Abstract
Context: Due to the spatial heterogeneity of the disturbance regimes and community assemblages along topoclimatic gradients, the response of forest ecosystem to climate change varies at the landscape scale. Objectives: Our objective was to quantify the possible changes in forest ecosystems and the relative effects of climate warming and fire regime changes in different topographic positions. Methods: We used a spatially explicit model (LANDIS PRO) combined with a gap model (LINKAGES) to predict the possible response of boreal larch forests to climate and fire regime changes, and examined how this response would vary in different topographic positions. Results: The result showed that the proportion of landscape occupied by broadleaf species increased under warming climate and frequent fires scenarios. Shifts in species composition were strongly influenced by both climate warming and more frequent fires, while changes in age structure were mainly controlled by shifts in fire regime. These responses varied in the different topographic positions, with forests in valley bottoms being most resilient to climate-fire changes and forests in uplands being more likely to shift their composition from larch-dominant to mixed forests.
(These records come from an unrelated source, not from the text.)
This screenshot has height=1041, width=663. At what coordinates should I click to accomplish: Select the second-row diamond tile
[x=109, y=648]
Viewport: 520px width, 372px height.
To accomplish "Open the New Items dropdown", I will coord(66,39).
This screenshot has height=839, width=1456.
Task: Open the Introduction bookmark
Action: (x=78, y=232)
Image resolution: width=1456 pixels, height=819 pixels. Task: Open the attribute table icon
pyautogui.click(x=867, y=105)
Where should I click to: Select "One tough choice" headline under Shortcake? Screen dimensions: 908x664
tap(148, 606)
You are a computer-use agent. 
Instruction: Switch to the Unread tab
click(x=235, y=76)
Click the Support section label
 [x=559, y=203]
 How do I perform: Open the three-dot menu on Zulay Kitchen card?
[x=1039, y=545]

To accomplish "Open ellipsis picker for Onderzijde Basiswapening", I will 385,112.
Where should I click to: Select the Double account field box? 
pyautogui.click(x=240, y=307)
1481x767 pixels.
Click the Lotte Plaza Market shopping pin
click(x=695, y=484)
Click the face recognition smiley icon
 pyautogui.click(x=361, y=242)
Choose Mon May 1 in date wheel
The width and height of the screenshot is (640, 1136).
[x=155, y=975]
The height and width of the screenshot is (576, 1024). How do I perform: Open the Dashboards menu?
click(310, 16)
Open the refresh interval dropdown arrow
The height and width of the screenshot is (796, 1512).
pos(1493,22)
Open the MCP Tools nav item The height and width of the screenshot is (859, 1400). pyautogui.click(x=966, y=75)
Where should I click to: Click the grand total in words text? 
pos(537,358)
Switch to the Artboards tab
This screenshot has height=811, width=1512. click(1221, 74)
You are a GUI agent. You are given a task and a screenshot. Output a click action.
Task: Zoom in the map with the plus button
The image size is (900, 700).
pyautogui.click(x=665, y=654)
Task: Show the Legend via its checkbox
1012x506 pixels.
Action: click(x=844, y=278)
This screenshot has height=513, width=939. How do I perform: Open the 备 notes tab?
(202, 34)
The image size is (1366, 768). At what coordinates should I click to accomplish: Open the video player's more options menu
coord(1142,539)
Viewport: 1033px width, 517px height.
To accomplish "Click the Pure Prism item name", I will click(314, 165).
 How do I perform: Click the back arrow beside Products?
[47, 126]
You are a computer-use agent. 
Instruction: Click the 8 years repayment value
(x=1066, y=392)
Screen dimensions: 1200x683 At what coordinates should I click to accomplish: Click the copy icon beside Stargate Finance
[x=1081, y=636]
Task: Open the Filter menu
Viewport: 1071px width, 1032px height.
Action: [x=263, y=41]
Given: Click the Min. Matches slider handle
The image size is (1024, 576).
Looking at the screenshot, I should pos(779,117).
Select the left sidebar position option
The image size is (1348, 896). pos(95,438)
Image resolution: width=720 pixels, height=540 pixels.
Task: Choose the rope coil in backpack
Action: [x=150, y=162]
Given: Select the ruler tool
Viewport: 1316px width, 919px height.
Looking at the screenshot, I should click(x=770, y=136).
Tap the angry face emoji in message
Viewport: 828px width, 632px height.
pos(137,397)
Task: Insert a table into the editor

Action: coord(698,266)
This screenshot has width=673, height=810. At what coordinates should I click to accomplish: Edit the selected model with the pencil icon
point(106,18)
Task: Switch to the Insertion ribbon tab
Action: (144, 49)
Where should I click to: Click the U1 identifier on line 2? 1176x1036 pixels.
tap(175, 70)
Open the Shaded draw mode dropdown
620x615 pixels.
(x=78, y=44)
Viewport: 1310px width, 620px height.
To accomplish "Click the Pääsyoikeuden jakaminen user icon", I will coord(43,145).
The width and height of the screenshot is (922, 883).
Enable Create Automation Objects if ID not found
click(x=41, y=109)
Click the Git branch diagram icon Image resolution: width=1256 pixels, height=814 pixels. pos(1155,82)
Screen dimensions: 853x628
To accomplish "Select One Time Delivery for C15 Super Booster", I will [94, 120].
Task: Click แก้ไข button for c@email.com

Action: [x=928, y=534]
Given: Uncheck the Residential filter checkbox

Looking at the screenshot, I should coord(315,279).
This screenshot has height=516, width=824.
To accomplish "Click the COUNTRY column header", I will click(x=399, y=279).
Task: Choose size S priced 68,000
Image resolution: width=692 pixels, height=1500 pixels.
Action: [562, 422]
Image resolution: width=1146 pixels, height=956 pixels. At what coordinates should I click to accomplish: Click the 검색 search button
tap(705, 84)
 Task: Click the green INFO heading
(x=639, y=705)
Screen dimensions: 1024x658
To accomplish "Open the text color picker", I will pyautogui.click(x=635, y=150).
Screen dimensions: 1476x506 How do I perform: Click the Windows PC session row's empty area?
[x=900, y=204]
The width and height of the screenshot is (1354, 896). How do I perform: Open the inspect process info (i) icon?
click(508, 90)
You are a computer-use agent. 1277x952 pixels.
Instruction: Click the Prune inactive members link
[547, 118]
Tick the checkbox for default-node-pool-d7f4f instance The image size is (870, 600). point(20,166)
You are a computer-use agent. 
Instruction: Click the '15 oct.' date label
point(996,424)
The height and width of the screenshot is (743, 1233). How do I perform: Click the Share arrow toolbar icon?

Such variation in the topographic response may be induced by the heterogeneities of the environmental conditions and fire regime. Conclusions: Fire disturbance could alter the equilibrium of ecosystems and accelerate the response of forests to climate warming. These effects are largely modulated by topographic variations. Our findings suggest that it is imperative to consider topographic complexities when developing appropriate fire management policies for mitigating the effects of climate change.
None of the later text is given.